___ Material provided ___
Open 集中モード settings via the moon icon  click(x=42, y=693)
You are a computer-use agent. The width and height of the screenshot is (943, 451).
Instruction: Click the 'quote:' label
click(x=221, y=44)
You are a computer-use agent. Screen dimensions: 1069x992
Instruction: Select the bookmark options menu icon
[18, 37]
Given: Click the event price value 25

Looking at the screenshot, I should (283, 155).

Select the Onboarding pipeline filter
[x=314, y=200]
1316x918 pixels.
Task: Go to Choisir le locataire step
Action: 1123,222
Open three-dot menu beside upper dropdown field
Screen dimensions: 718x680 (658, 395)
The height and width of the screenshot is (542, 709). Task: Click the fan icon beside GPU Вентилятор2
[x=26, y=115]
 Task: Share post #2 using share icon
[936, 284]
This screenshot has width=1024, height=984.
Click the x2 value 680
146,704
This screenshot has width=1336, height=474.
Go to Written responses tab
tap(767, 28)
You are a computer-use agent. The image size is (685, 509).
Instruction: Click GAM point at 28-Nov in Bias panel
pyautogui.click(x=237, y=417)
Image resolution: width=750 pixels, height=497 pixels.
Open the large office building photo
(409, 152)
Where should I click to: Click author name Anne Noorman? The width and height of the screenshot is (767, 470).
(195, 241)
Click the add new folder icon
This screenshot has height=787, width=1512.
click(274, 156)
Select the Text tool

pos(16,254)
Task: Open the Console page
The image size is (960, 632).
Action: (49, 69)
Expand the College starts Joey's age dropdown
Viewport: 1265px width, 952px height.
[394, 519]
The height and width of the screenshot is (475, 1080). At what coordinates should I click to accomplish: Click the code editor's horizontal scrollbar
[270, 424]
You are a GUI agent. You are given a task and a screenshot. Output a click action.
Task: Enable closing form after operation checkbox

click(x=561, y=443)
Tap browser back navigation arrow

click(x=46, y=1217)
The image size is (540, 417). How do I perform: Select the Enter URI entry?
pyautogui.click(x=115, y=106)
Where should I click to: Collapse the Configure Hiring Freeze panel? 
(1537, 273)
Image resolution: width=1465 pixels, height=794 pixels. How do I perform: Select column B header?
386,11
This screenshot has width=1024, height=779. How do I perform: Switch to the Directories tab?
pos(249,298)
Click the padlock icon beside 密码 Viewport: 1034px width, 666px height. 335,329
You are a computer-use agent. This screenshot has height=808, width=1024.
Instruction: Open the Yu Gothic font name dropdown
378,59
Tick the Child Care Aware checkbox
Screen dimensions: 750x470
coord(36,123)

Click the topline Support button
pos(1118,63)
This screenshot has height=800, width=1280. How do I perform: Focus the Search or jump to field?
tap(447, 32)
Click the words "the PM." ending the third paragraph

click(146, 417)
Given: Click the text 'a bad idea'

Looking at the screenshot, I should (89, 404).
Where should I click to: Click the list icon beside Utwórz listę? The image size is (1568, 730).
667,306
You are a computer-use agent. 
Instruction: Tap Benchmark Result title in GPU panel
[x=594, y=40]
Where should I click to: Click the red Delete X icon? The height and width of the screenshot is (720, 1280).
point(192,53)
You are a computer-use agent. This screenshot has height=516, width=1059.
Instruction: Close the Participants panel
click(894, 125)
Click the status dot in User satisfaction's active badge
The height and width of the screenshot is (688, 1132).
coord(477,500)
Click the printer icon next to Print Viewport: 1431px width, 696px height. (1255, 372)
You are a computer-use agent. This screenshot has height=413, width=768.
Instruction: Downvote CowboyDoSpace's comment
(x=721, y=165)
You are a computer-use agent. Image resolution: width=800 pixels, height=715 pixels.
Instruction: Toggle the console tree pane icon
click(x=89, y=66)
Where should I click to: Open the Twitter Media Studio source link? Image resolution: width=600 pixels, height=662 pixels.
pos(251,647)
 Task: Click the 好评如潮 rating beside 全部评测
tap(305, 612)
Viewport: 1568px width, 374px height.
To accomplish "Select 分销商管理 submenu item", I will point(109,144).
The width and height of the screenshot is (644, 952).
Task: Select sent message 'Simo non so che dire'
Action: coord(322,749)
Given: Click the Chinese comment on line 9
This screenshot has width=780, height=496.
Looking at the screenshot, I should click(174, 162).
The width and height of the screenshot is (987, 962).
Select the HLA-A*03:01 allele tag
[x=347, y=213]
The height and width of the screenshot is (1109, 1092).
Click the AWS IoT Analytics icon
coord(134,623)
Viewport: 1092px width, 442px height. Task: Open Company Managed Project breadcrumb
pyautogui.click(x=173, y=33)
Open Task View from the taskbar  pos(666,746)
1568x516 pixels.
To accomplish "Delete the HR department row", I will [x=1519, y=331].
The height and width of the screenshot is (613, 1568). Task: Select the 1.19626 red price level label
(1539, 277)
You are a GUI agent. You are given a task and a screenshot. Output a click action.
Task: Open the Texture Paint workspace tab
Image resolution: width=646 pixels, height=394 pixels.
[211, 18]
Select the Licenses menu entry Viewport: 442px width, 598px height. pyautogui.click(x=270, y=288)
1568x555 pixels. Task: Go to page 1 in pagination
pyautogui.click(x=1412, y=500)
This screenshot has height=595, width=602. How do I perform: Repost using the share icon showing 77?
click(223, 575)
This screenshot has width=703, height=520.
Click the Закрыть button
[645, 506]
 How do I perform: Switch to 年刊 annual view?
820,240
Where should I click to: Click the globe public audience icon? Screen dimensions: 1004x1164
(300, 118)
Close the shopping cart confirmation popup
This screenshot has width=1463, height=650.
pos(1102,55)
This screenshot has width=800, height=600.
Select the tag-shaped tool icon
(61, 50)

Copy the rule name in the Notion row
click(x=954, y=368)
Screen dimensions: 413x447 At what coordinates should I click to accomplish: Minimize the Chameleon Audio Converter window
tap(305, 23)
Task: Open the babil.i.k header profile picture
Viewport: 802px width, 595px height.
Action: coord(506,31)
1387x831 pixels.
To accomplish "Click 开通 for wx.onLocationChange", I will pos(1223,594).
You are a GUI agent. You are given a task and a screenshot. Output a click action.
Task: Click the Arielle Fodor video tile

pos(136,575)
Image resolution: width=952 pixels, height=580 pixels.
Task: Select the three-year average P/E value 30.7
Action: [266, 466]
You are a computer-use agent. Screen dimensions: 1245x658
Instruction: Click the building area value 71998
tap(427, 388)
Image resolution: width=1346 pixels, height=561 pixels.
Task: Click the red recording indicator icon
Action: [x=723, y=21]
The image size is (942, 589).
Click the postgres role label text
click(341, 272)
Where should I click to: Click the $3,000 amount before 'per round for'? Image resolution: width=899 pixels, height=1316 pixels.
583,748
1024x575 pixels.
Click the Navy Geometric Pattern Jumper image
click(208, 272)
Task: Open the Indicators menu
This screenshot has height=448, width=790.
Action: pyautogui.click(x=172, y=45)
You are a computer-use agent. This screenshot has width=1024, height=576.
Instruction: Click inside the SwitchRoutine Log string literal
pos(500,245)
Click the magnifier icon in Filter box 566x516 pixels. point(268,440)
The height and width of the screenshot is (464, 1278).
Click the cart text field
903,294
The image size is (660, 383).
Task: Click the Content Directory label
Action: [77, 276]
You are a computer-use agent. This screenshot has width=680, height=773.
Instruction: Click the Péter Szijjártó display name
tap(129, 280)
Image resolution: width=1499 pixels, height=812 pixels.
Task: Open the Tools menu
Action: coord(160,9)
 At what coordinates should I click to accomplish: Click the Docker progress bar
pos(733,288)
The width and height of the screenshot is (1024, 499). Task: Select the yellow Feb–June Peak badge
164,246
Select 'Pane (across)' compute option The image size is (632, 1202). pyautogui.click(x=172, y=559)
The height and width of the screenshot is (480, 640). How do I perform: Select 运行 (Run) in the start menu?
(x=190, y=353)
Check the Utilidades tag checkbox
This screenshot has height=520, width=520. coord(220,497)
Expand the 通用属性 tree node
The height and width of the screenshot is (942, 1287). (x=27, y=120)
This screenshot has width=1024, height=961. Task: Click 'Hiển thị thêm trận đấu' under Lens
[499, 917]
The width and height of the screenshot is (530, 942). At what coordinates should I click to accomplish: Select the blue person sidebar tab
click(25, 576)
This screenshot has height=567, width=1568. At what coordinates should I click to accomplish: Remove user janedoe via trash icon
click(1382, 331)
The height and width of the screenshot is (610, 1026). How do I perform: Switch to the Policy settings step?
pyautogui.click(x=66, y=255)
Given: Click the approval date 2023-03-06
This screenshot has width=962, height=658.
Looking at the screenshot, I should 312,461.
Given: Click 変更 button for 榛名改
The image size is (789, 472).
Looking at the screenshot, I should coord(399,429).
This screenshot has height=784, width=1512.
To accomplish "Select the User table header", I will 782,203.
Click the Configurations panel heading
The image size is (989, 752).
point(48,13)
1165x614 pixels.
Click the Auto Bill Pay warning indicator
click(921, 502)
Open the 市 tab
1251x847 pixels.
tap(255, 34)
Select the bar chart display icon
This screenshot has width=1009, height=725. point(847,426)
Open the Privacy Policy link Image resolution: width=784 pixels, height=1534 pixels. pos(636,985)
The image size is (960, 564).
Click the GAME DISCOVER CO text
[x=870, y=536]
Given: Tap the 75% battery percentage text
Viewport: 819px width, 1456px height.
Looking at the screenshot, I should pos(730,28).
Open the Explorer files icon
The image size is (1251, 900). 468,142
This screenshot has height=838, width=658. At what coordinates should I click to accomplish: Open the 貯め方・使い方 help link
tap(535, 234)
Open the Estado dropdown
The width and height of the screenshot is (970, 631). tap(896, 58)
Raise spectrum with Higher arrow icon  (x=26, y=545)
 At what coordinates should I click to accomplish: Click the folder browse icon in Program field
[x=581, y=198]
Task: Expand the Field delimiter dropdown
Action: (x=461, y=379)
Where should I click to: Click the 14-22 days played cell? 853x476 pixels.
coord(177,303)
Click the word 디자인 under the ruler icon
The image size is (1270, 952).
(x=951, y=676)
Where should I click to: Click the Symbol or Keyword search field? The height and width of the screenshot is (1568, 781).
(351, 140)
___
*What to do:* From the records above, transcribe without alteration every line from the one with "Instruction: Click inside" to the one with "Click the Configurations panel heading", inclusive.

*Answer for this exercise:*
Instruction: Click inside the SwitchRoutine Log string literal
pos(500,245)
Click the magnifier icon in Filter box 566x516 pixels. point(268,440)
The height and width of the screenshot is (464, 1278).
Click the cart text field
903,294
The image size is (660, 383).
Task: Click the Content Directory label
Action: [77, 276]
You are a computer-use agent. This screenshot has width=680, height=773.
Instruction: Click the Péter Szijjártó display name
tap(129, 280)
Image resolution: width=1499 pixels, height=812 pixels.
Task: Open the Tools menu
Action: coord(160,9)
 At what coordinates should I click to accomplish: Click the Docker progress bar
pos(733,288)
The width and height of the screenshot is (1024, 499). Task: Select the yellow Feb–June Peak badge
164,246
Select 'Pane (across)' compute option The image size is (632, 1202). pyautogui.click(x=172, y=559)
The height and width of the screenshot is (480, 640). How do I perform: Select 运行 (Run) in the start menu?
(x=190, y=353)
Check the Utilidades tag checkbox
This screenshot has height=520, width=520. coord(220,497)
Expand the 通用属性 tree node
The height and width of the screenshot is (942, 1287). (x=27, y=120)
This screenshot has width=1024, height=961. Task: Click 'Hiển thị thêm trận đấu' under Lens
[499, 917]
The width and height of the screenshot is (530, 942). At what coordinates should I click to accomplish: Select the blue person sidebar tab
click(25, 576)
This screenshot has height=567, width=1568. At what coordinates should I click to accomplish: Remove user janedoe via trash icon
click(1382, 331)
The height and width of the screenshot is (610, 1026). How do I perform: Switch to the Policy settings step?
pyautogui.click(x=66, y=255)
Given: Click the approval date 2023-03-06
This screenshot has width=962, height=658.
Looking at the screenshot, I should 312,461.
Given: Click 変更 button for 榛名改
The image size is (789, 472).
Looking at the screenshot, I should coord(399,429).
This screenshot has height=784, width=1512.
To accomplish "Select the User table header", I will 782,203.
Click the Configurations panel heading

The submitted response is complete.